● Collected data entries
━━━━━━━━━━━━━━━━

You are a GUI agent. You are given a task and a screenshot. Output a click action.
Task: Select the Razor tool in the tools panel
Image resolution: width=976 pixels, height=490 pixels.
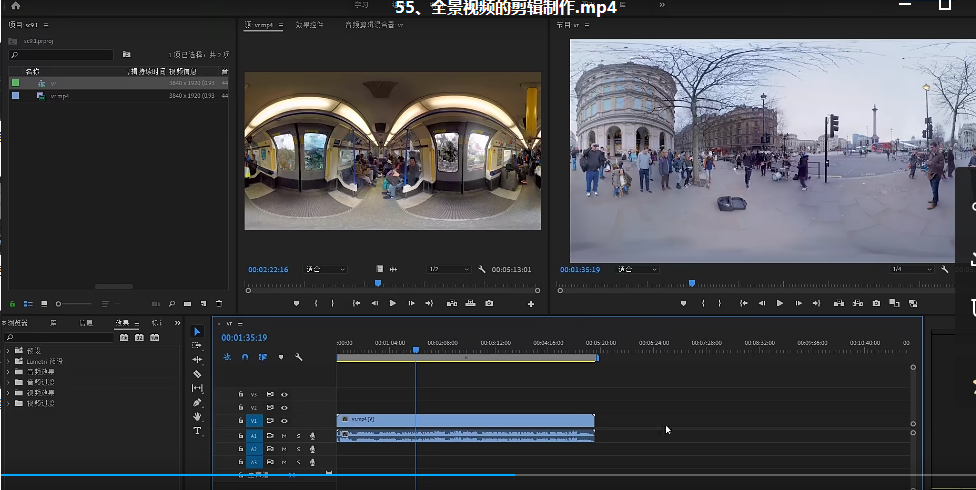[197, 374]
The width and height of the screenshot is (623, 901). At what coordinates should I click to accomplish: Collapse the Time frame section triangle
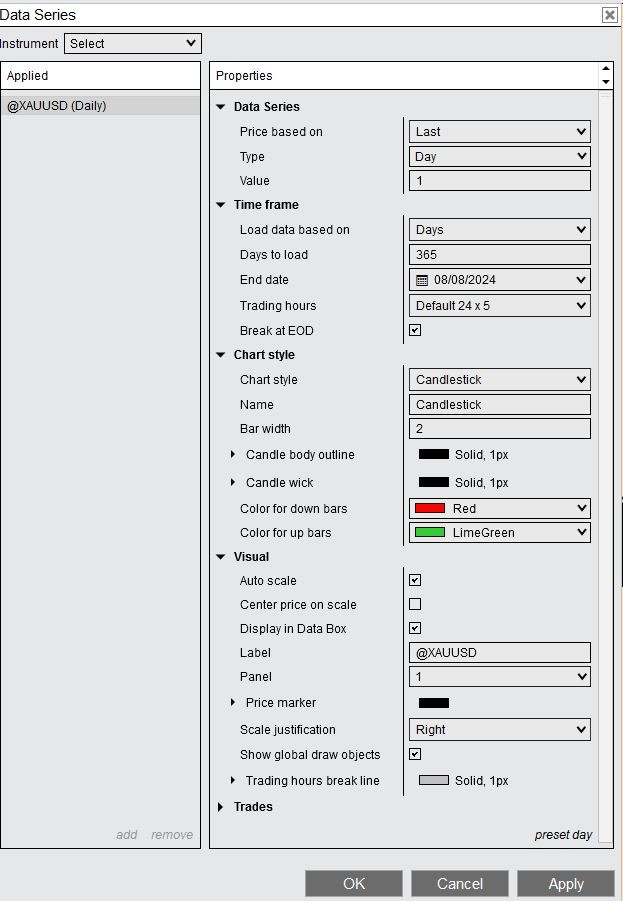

━━━━━━━━━━━━━━━━

A faithful copy of the entries above is needed, one that contains no images.

● Reply to the task
You are a GUI agent. You are given a task and a screenshot. Output a click action.
Task: Select the Razor tool in the tools panel
Image resolution: width=976 pixels, height=490 pixels.
[197, 374]
The width and height of the screenshot is (623, 901). At what coordinates should I click to accomplish: Collapse the Time frame section triangle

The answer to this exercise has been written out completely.